Recorded information Block Start
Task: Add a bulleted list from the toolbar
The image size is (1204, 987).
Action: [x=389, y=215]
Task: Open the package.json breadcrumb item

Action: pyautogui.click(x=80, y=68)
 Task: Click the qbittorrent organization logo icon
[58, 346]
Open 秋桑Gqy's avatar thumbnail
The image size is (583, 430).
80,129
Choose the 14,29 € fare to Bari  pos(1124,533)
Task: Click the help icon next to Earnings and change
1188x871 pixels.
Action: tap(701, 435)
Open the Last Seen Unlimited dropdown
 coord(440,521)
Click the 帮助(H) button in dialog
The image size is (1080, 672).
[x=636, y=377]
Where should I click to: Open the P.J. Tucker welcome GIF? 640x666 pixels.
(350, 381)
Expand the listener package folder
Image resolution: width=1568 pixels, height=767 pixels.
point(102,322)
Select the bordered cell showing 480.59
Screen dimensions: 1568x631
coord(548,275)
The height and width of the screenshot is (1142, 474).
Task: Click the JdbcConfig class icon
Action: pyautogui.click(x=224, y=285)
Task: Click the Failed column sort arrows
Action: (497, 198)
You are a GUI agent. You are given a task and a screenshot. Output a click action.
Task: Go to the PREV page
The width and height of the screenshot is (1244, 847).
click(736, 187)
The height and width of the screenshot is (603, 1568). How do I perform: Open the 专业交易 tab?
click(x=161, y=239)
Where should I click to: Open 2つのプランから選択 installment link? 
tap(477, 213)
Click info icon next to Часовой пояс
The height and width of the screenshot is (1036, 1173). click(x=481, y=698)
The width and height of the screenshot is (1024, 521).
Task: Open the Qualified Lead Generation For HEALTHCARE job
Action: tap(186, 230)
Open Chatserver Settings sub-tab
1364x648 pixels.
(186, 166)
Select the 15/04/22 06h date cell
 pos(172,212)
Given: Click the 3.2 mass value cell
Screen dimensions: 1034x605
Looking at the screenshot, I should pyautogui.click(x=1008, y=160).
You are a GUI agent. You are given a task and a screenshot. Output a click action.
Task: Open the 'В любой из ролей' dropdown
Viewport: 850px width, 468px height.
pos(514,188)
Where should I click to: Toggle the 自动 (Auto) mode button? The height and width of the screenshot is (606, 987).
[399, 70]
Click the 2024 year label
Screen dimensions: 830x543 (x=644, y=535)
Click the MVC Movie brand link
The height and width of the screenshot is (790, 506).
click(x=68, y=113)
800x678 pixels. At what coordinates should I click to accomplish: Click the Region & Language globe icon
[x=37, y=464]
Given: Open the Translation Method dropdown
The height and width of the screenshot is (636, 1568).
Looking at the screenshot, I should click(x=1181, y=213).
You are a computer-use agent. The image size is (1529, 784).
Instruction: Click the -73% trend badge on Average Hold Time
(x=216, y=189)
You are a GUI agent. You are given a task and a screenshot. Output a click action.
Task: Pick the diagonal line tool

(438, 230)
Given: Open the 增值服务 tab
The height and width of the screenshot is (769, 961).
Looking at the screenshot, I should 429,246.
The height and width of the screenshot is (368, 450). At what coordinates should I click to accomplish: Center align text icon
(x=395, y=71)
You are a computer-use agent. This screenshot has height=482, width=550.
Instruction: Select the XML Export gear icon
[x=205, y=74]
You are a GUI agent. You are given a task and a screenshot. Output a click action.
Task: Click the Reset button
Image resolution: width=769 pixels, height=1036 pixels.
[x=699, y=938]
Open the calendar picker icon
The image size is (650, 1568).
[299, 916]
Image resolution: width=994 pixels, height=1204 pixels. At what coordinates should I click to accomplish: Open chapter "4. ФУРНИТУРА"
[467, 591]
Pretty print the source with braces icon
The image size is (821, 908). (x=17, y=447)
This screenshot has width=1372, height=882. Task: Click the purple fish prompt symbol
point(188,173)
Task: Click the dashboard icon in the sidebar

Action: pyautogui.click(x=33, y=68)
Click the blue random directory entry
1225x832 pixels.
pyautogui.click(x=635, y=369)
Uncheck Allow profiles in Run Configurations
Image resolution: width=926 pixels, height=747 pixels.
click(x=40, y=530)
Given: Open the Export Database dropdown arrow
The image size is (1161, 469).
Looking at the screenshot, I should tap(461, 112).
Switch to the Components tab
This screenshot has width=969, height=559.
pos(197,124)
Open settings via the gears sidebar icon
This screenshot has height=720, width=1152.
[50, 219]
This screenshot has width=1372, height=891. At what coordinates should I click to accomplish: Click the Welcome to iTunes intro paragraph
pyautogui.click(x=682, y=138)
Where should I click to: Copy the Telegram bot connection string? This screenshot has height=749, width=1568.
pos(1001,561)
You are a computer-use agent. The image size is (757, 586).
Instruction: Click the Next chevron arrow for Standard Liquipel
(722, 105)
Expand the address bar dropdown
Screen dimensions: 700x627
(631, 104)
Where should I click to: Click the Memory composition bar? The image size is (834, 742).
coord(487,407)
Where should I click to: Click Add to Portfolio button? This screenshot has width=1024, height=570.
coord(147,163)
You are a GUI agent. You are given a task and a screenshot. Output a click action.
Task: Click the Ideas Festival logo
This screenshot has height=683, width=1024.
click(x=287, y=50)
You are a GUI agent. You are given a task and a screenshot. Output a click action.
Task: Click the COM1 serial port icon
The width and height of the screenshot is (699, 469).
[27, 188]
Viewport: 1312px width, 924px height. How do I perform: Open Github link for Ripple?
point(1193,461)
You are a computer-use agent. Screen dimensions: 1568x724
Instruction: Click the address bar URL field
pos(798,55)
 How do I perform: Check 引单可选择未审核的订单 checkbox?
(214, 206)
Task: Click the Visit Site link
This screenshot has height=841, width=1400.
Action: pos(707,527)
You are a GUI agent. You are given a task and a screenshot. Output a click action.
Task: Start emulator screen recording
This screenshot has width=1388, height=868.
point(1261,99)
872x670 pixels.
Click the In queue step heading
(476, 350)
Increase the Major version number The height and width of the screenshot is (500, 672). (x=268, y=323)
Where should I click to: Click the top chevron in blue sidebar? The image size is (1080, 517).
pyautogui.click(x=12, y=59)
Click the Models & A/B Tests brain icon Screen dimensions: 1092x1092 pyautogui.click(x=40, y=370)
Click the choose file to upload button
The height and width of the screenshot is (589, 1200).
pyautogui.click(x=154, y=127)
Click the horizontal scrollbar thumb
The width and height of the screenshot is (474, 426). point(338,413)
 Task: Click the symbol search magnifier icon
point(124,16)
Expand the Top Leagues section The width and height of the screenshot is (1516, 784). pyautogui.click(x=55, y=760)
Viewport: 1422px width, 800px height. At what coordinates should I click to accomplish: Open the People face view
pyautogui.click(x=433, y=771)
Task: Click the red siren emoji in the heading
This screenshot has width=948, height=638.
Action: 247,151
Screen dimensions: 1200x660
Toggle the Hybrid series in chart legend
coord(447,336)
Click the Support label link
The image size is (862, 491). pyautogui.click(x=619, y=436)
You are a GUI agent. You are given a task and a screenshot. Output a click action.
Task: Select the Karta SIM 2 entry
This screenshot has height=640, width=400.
Recorded information Block End
(Task goal)
Exactly as given, please retype all the entries.

(Task solution)
Task: Add a bulleted list from the toolbar
The image size is (1204, 987).
Action: [x=389, y=215]
Task: Open the package.json breadcrumb item

Action: pyautogui.click(x=80, y=68)
 Task: Click the qbittorrent organization logo icon
[58, 346]
Open 秋桑Gqy's avatar thumbnail
The image size is (583, 430).
80,129
Choose the 14,29 € fare to Bari  pos(1124,533)
Task: Click the help icon next to Earnings and change
1188x871 pixels.
Action: tap(701, 435)
Open the Last Seen Unlimited dropdown
 coord(440,521)
Click the 帮助(H) button in dialog
The image size is (1080, 672).
[x=636, y=377]
Where should I click to: Open the P.J. Tucker welcome GIF? 640x666 pixels.
(350, 381)
Expand the listener package folder
Image resolution: width=1568 pixels, height=767 pixels.
point(102,322)
Select the bordered cell showing 480.59
Screen dimensions: 1568x631
coord(548,275)
The height and width of the screenshot is (1142, 474).
Task: Click the JdbcConfig class icon
Action: pyautogui.click(x=224, y=285)
Task: Click the Failed column sort arrows
Action: (497, 198)
You are a GUI agent. You are given a task and a screenshot. Output a click action.
Task: Go to the PREV page
The width and height of the screenshot is (1244, 847).
click(736, 187)
The height and width of the screenshot is (603, 1568). How do I perform: Open the 专业交易 tab?
click(x=161, y=239)
Where should I click to: Open 2つのプランから選択 installment link? 
tap(477, 213)
Click info icon next to Часовой пояс
The height and width of the screenshot is (1036, 1173). click(x=481, y=698)
The width and height of the screenshot is (1024, 521).
Task: Open the Qualified Lead Generation For HEALTHCARE job
Action: tap(186, 230)
Open Chatserver Settings sub-tab
1364x648 pixels.
(186, 166)
Select the 15/04/22 06h date cell
 pos(172,212)
Given: Click the 3.2 mass value cell
Screen dimensions: 1034x605
Looking at the screenshot, I should pyautogui.click(x=1008, y=160).
You are a GUI agent. You are given a task and a screenshot. Output a click action.
Task: Open the 'В любой из ролей' dropdown
Viewport: 850px width, 468px height.
pos(514,188)
Where should I click to: Toggle the 自动 (Auto) mode button? The height and width of the screenshot is (606, 987).
[399, 70]
Click the 2024 year label
Screen dimensions: 830x543 (x=644, y=535)
Click the MVC Movie brand link
The height and width of the screenshot is (790, 506).
click(x=68, y=113)
800x678 pixels. At what coordinates should I click to accomplish: Click the Region & Language globe icon
[x=37, y=464]
Given: Open the Translation Method dropdown
The height and width of the screenshot is (636, 1568).
Looking at the screenshot, I should click(x=1181, y=213).
You are a computer-use agent. The image size is (1529, 784).
Instruction: Click the -73% trend badge on Average Hold Time
(x=216, y=189)
You are a GUI agent. You are given a task and a screenshot. Output a click action.
Task: Pick the diagonal line tool

(438, 230)
Given: Open the 增值服务 tab
The height and width of the screenshot is (769, 961).
Looking at the screenshot, I should 429,246.
The height and width of the screenshot is (368, 450). At what coordinates should I click to accomplish: Center align text icon
(x=395, y=71)
You are a computer-use agent. This screenshot has height=482, width=550.
Instruction: Select the XML Export gear icon
[x=205, y=74]
You are a GUI agent. You are given a task and a screenshot. Output a click action.
Task: Click the Reset button
Image resolution: width=769 pixels, height=1036 pixels.
[x=699, y=938]
Open the calendar picker icon
The image size is (650, 1568).
[299, 916]
Image resolution: width=994 pixels, height=1204 pixels. At what coordinates should I click to accomplish: Open chapter "4. ФУРНИТУРА"
[467, 591]
Pretty print the source with braces icon
The image size is (821, 908). (x=17, y=447)
This screenshot has width=1372, height=882. Task: Click the purple fish prompt symbol
point(188,173)
Task: Click the dashboard icon in the sidebar

Action: pyautogui.click(x=33, y=68)
Click the blue random directory entry
1225x832 pixels.
pyautogui.click(x=635, y=369)
Uncheck Allow profiles in Run Configurations
Image resolution: width=926 pixels, height=747 pixels.
click(x=40, y=530)
Given: Open the Export Database dropdown arrow
The image size is (1161, 469).
Looking at the screenshot, I should tap(461, 112).
Switch to the Components tab
This screenshot has width=969, height=559.
pos(197,124)
Open settings via the gears sidebar icon
This screenshot has height=720, width=1152.
[50, 219]
This screenshot has width=1372, height=891. At what coordinates should I click to accomplish: Click the Welcome to iTunes intro paragraph
pyautogui.click(x=682, y=138)
Where should I click to: Copy the Telegram bot connection string? This screenshot has height=749, width=1568.
pos(1001,561)
You are a computer-use agent. The image size is (757, 586).
Instruction: Click the Next chevron arrow for Standard Liquipel
(722, 105)
Expand the address bar dropdown
Screen dimensions: 700x627
(631, 104)
Where should I click to: Click the Memory composition bar? The image size is (834, 742).
coord(487,407)
Where should I click to: Click Add to Portfolio button? This screenshot has width=1024, height=570.
coord(147,163)
You are a GUI agent. You are given a task and a screenshot. Output a click action.
Task: Click the Ideas Festival logo
This screenshot has height=683, width=1024.
click(x=287, y=50)
You are a GUI agent. You are given a task and a screenshot. Output a click action.
Task: Click the COM1 serial port icon
The width and height of the screenshot is (699, 469).
[27, 188]
Viewport: 1312px width, 924px height. How do I perform: Open Github link for Ripple?
point(1193,461)
You are a computer-use agent. Screen dimensions: 1568x724
Instruction: Click the address bar URL field
pos(798,55)
 How do I perform: Check 引单可选择未审核的订单 checkbox?
(214, 206)
Task: Click the Visit Site link
This screenshot has height=841, width=1400.
Action: pos(707,527)
You are a GUI agent. You are given a task and a screenshot. Output a click action.
Task: Start emulator screen recording
This screenshot has width=1388, height=868.
point(1261,99)
872x670 pixels.
Click the In queue step heading
(476, 350)
Increase the Major version number The height and width of the screenshot is (500, 672). (x=268, y=323)
Where should I click to: Click the top chevron in blue sidebar? The image size is (1080, 517).
pyautogui.click(x=12, y=59)
Click the Models & A/B Tests brain icon Screen dimensions: 1092x1092 pyautogui.click(x=40, y=370)
Click the choose file to upload button
The height and width of the screenshot is (589, 1200).
pyautogui.click(x=154, y=127)
Click the horizontal scrollbar thumb
The width and height of the screenshot is (474, 426). point(338,413)
 Task: Click the symbol search magnifier icon
point(124,16)
Expand the Top Leagues section The width and height of the screenshot is (1516, 784). pyautogui.click(x=55, y=760)
Viewport: 1422px width, 800px height. At what coordinates should I click to accomplish: Open the People face view
pyautogui.click(x=433, y=771)
Task: Click the red siren emoji in the heading
This screenshot has width=948, height=638.
Action: 247,151
Screen dimensions: 1200x660
Toggle the Hybrid series in chart legend
coord(447,336)
Click the Support label link
The image size is (862, 491). pyautogui.click(x=619, y=436)
You are a GUI agent. You are given a task and a screenshot. Output a click action.
Task: Select the Karta SIM 2 entry
This screenshot has height=640, width=400.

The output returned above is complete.